Bardzo lubię kolory jesienne. Zmieniając kolejny fragment rabaty kwiatowej wróciłam do pomysłu na dzielżany. Kiedyś już miałam te cudne jesienne kwiaty, ale po kilku latach zanikły. Postanowiłam więc zaprosić je znowu do mojego ogrodu.
Dzielżany są cudownymi kwiatami pełni lata i początku jesieni. Ich złoto-rudo-czerwona kolorystyka kojarzy się właśnie z jesienią, choć zaczynają kwitnienie już w końcu czerwca. Dzielżany (Helenium x hybridum) są okazałymi bylinami, w zależności od odmiany osiągają od 1 do 1,5 metra wysokości. na nieco rozgałęzionych sztywnych pędach tworzą kwiatostany w formie koszyczków, mniejszych niż u jeżówek ale i tak bardzo atrakcyjnych, ze względu na przyciągające wzrok, dynamiczne kolory.
Wśród wielu odmian dzielżanów mamy do wyboru kwiaty słonecznie żółte (odmiana Helena Gold lub gatunek dzielżan Hoopesa i dzielżan jesienny), żółte z lekkim czerwonawym cieniem (odmiana Flamingo), żółto-czerwone (odmiana Biedermeier), pomarańczowe (odmiana Moerheim Meauty, Mardi Grass), ciemno czerwone (odmiana Rubinzwerg, Ruby Tuesday). Jak widać jest w czym wybierać!
Sukces w uprawie dzielżanów zależy przede wszystkim od wybrania dla niego dobrego stanowiska. Jest to roślina wymagająca jasnego, słonecznego miejsca, na dość dobrej, żyznej glebie. Doświadczeni ogrodnicy zwracają też uwagę na konieczność kilkukrotnego nawożenia dzielżanów w każdym sezonie. Pomimo tego, że jest to roślina wieloletnia, zdarzają się zimy w których dzielżan może przemarznąć, dlatego, dla pewności można okryć jego kępę np. kompostem.

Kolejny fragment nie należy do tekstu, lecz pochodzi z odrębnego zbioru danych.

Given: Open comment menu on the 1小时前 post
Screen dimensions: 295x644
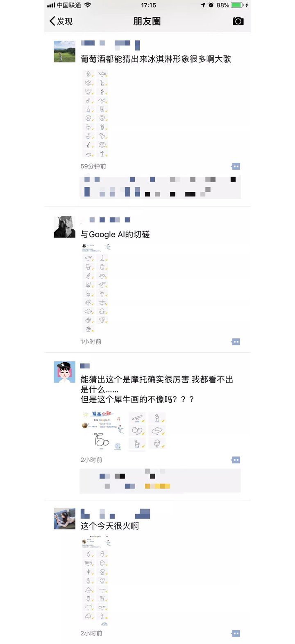Looking at the screenshot, I should (x=236, y=342).
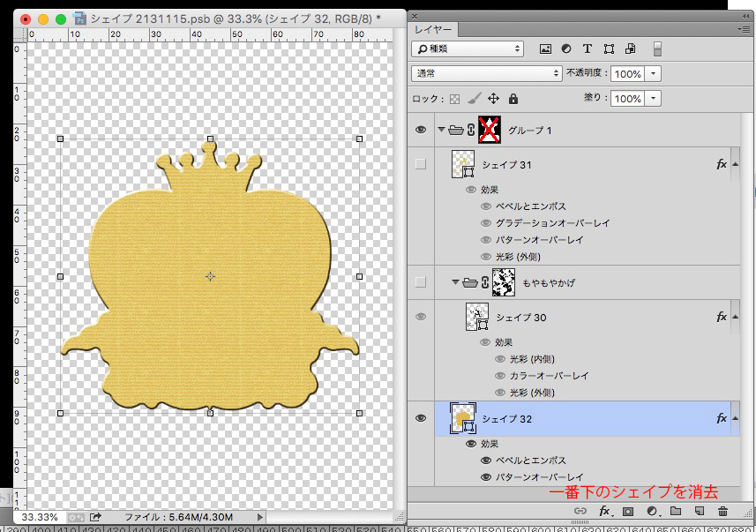Click the 33.33% zoom level field
The image size is (756, 532).
click(x=40, y=517)
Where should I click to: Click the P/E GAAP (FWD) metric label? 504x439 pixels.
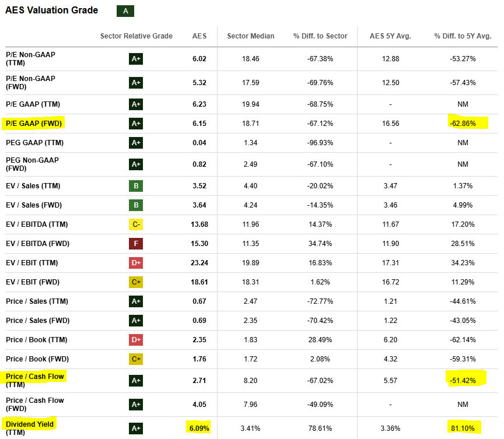point(34,124)
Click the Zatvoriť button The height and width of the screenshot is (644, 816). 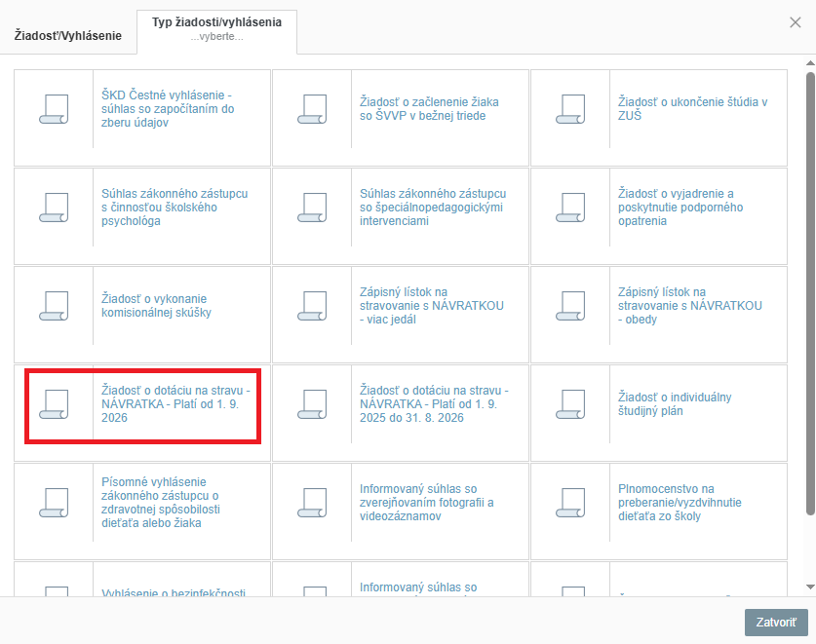(776, 623)
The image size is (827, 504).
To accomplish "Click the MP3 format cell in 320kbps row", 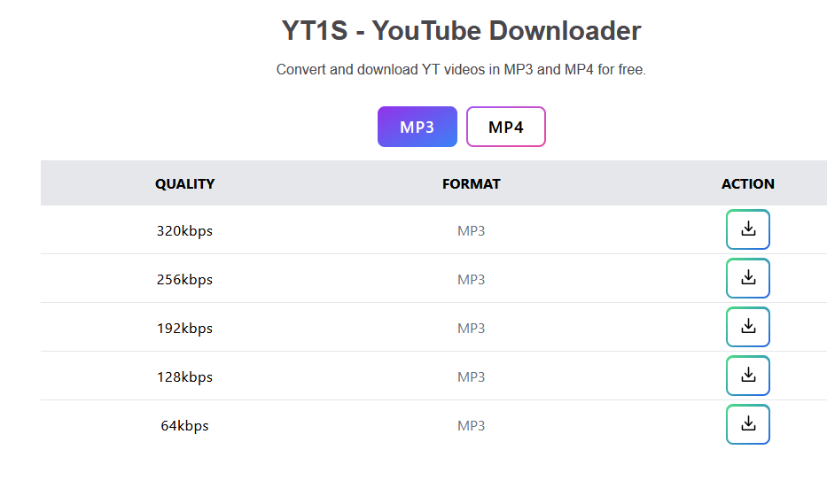I will 471,231.
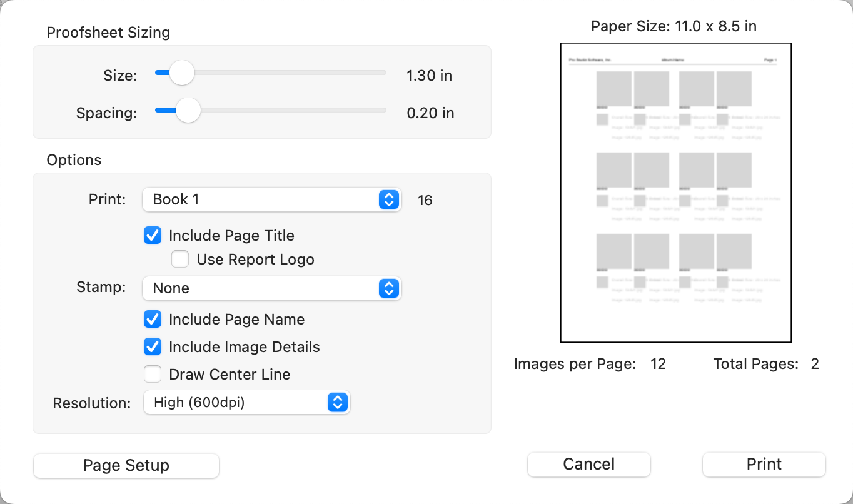This screenshot has height=504, width=853.
Task: Click the High (600dpi) dropdown arrows
Action: click(338, 403)
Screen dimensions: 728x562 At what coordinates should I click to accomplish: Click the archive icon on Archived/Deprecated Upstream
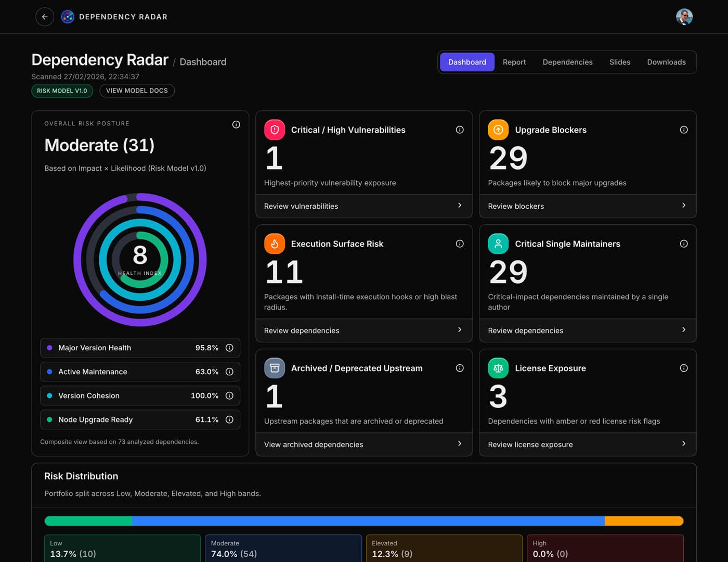(x=275, y=368)
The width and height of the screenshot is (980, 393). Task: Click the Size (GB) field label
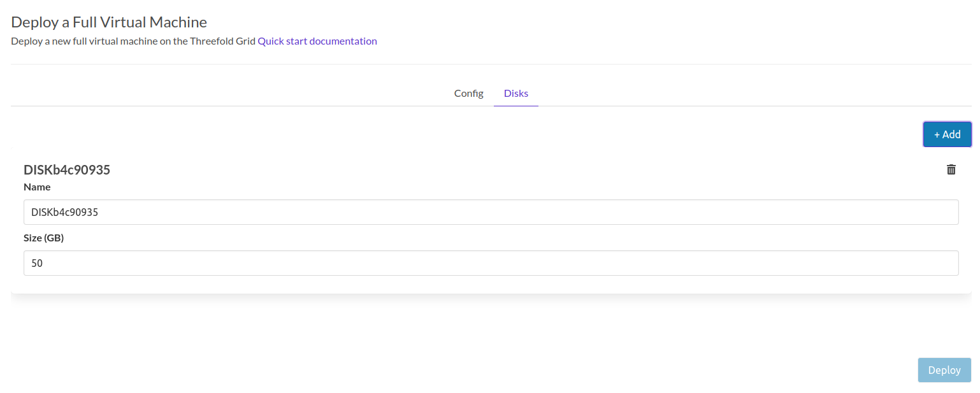44,238
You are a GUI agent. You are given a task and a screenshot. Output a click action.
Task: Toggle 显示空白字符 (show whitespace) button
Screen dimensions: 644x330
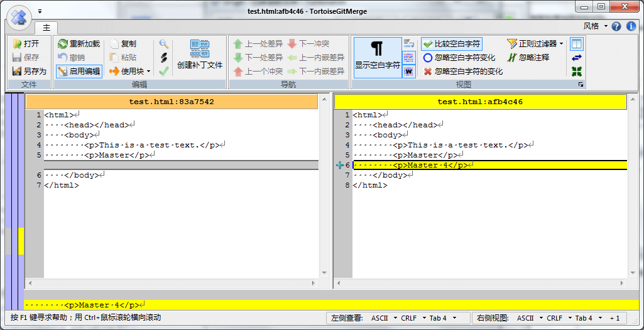(x=377, y=56)
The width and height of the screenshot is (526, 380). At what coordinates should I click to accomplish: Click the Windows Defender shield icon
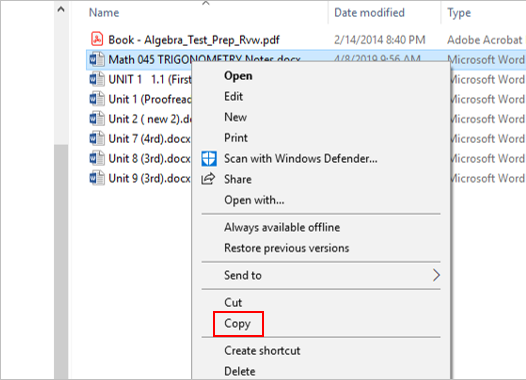point(209,159)
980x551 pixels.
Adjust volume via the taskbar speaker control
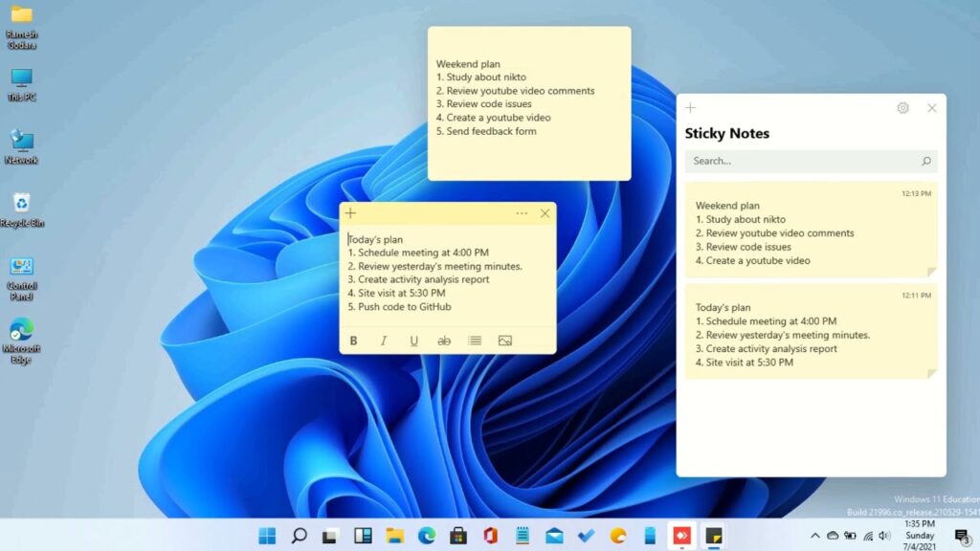(x=882, y=536)
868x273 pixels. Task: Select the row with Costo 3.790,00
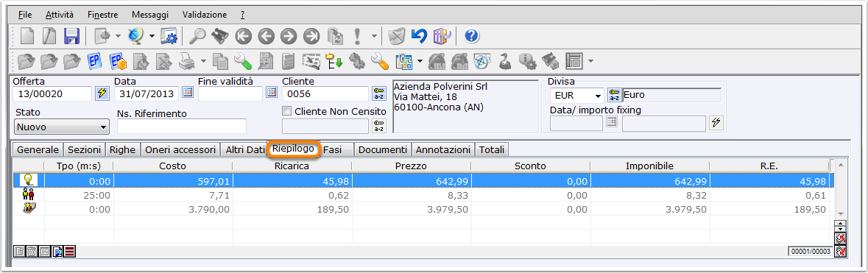pyautogui.click(x=423, y=209)
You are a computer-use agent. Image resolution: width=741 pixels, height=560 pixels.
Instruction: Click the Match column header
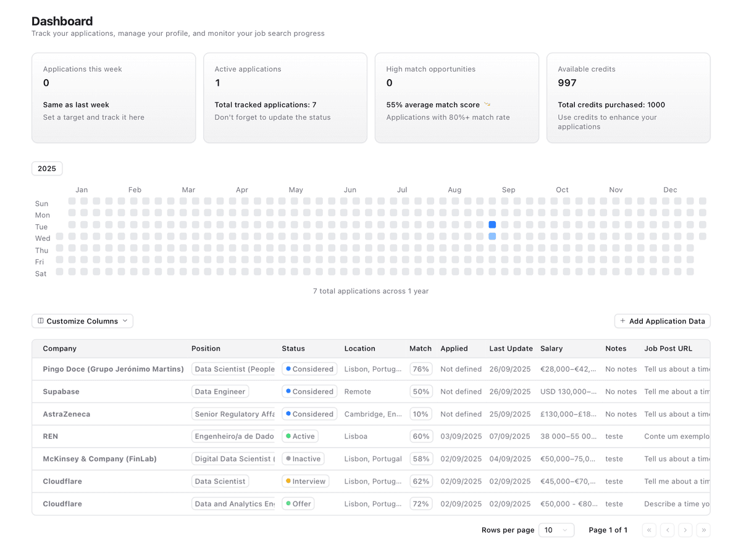click(x=420, y=348)
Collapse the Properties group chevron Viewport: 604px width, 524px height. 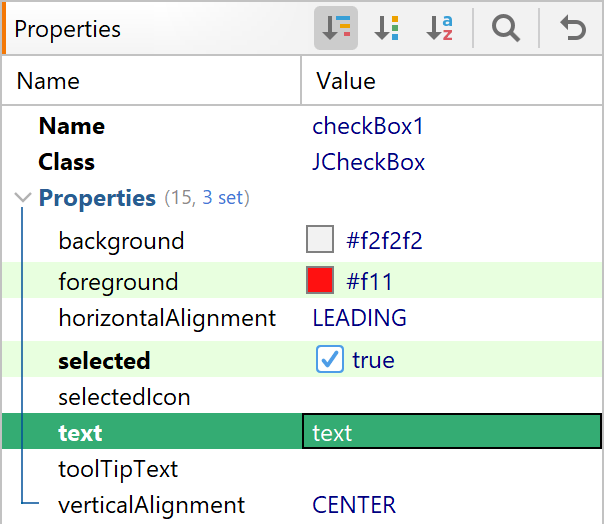coord(22,198)
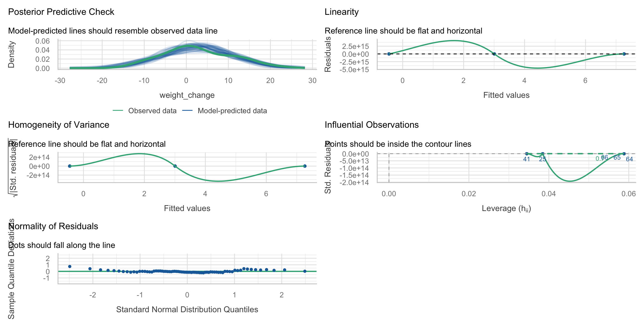Select the Posterior Predictive Check title

pyautogui.click(x=61, y=12)
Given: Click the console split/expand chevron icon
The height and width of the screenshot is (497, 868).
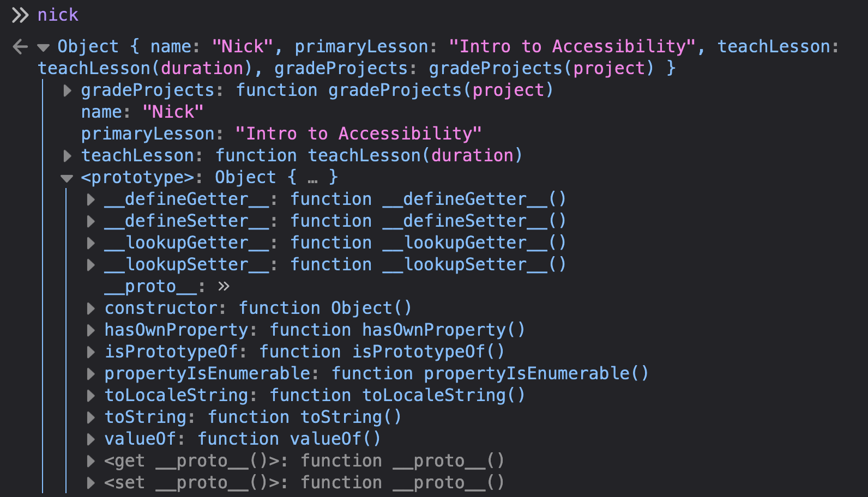Looking at the screenshot, I should (x=20, y=15).
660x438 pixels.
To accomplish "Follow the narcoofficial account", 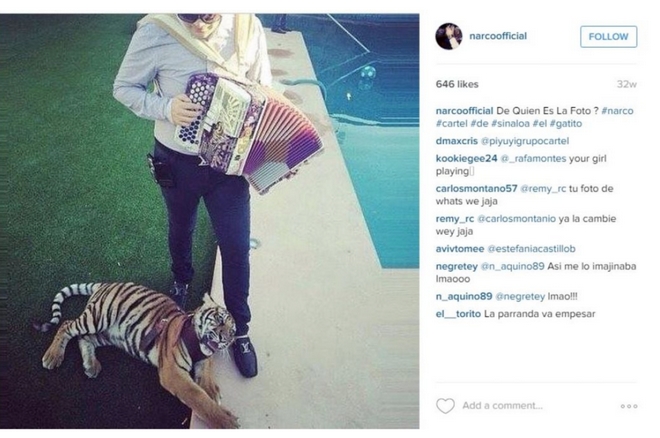I will tap(608, 37).
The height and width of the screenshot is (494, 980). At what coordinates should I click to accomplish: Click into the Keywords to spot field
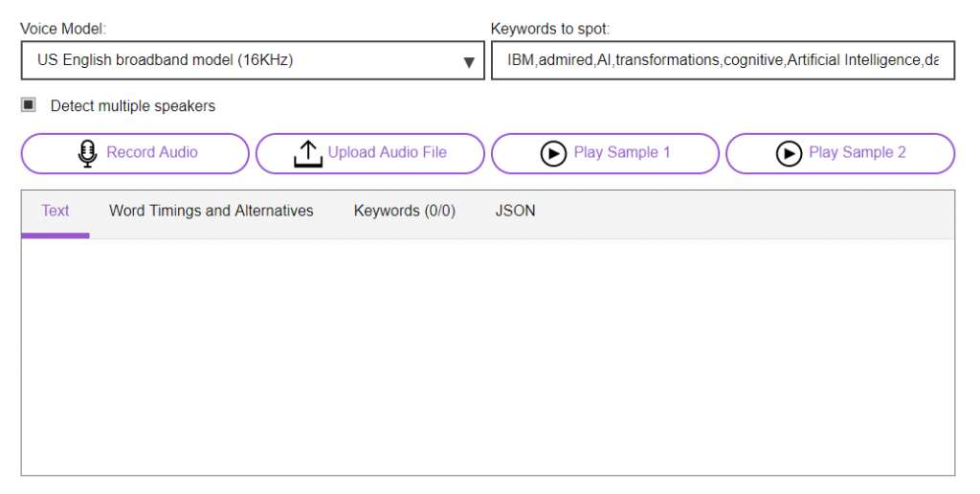(x=723, y=60)
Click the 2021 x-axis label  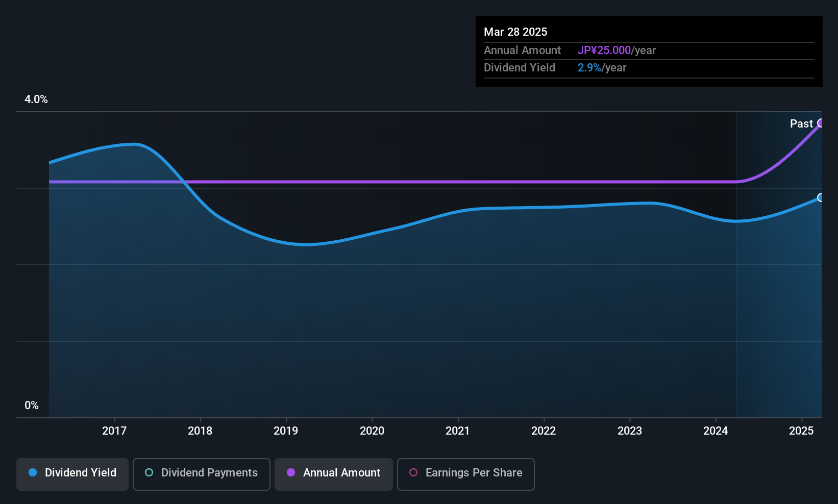[458, 431]
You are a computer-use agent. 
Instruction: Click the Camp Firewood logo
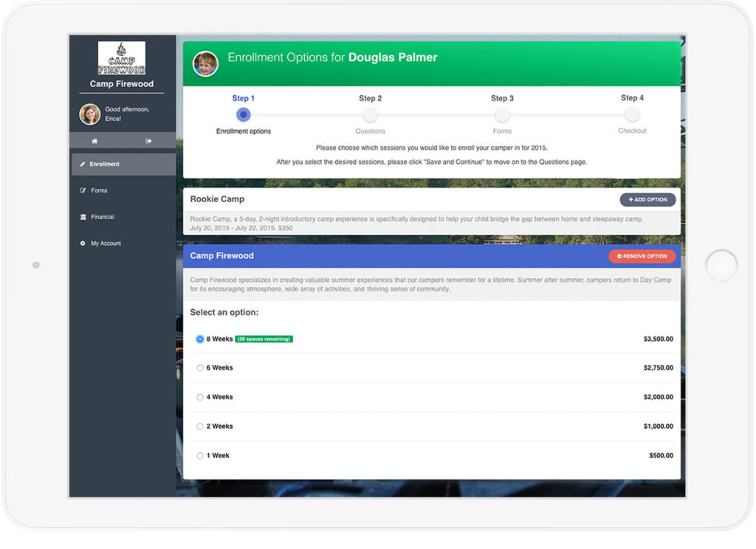click(121, 59)
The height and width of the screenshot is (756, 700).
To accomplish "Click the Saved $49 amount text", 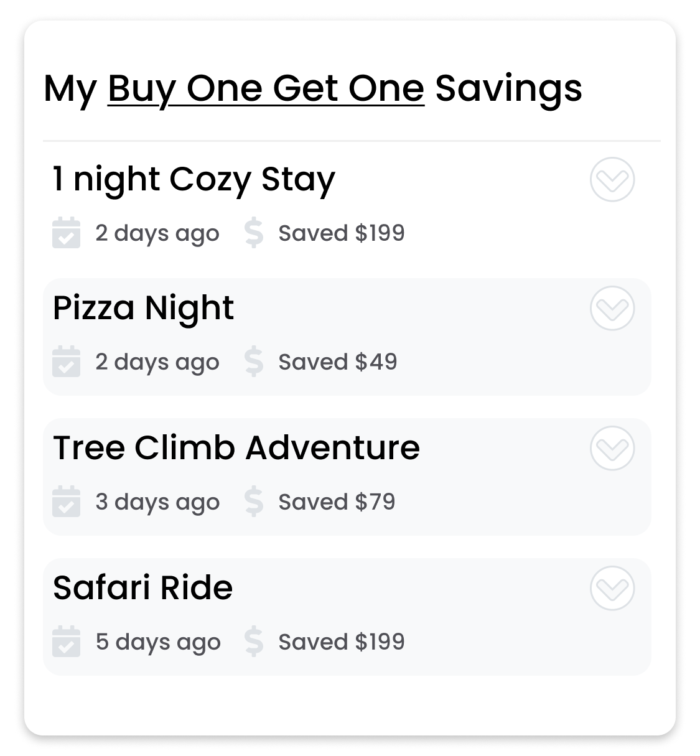I will (338, 362).
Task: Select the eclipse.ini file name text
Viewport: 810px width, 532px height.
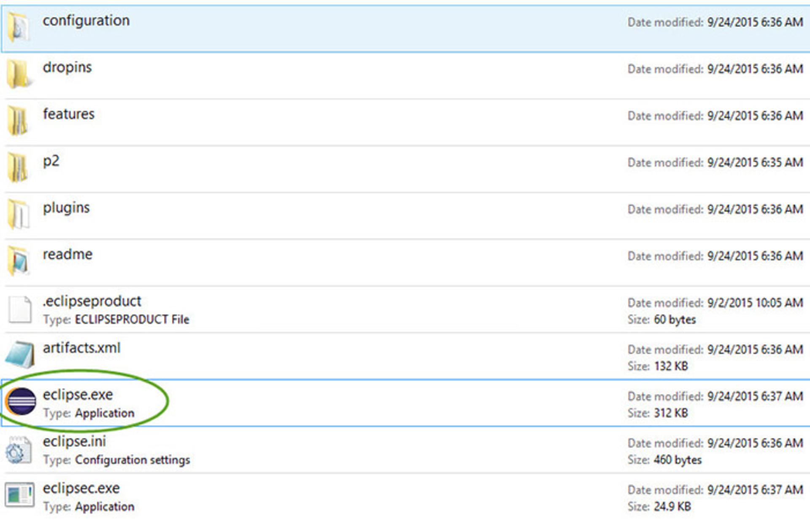Action: tap(74, 441)
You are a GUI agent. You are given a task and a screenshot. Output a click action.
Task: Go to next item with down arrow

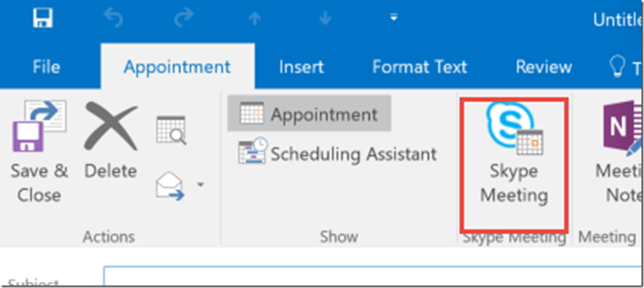click(325, 19)
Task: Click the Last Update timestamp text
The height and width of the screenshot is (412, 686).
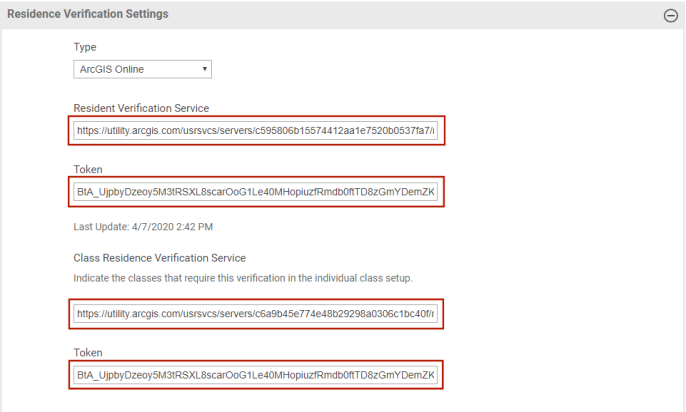Action: click(143, 227)
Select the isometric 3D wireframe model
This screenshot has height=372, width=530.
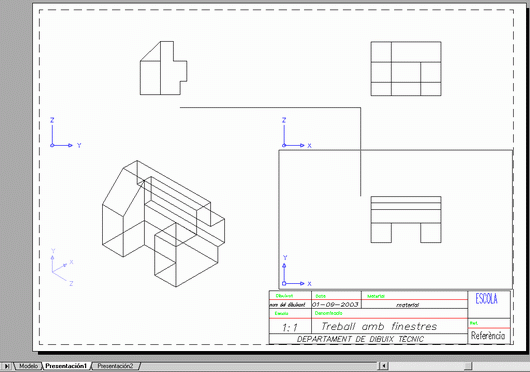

W czasie kwitnienia okazałe pędy dzielżanów wymagają nie tylko podwiązania, ale także zasłonięcia niższymi roślinami, gdyż dolne liście opadają i roślina jest ogołocona. Także ze względu na spora wysokość, dobrze je obsadzić niższymi roślinami. U mnie znalazły miejsce na słonecznej części rabaty, zasłonięte rosnącymi bliżej kępami peonii.
Widzę, że dzielżany stają się popularne także w zieleni miejskiej. Pisałam tutaj o ciekawych kompozycjach z dzielżanami na placu Grzybowskim w Warszawie, a tutaj widziałam je w doskonale zestawionej rabacie kwiatowej. Do mojej kolekcji spróbuję dokupić odmianę czerwoną. a na razie cieszę się kwiatami słonecznie żółtymi i rudawymi.
A bliższe spojrzenie pozwala zobaczyć, że w świecie dzielżanów toczy się życie. Ktoś przylatuje po nektar, a ktoś inny czeka na niego prawie idealnie zamaskowany.
Czy dorzucamy dzielżany do roślin 2xP:posadź i podziwiaj? chyba tak... A w Waszych ogrodach które rośliny zwiastują przejście lata w jesień?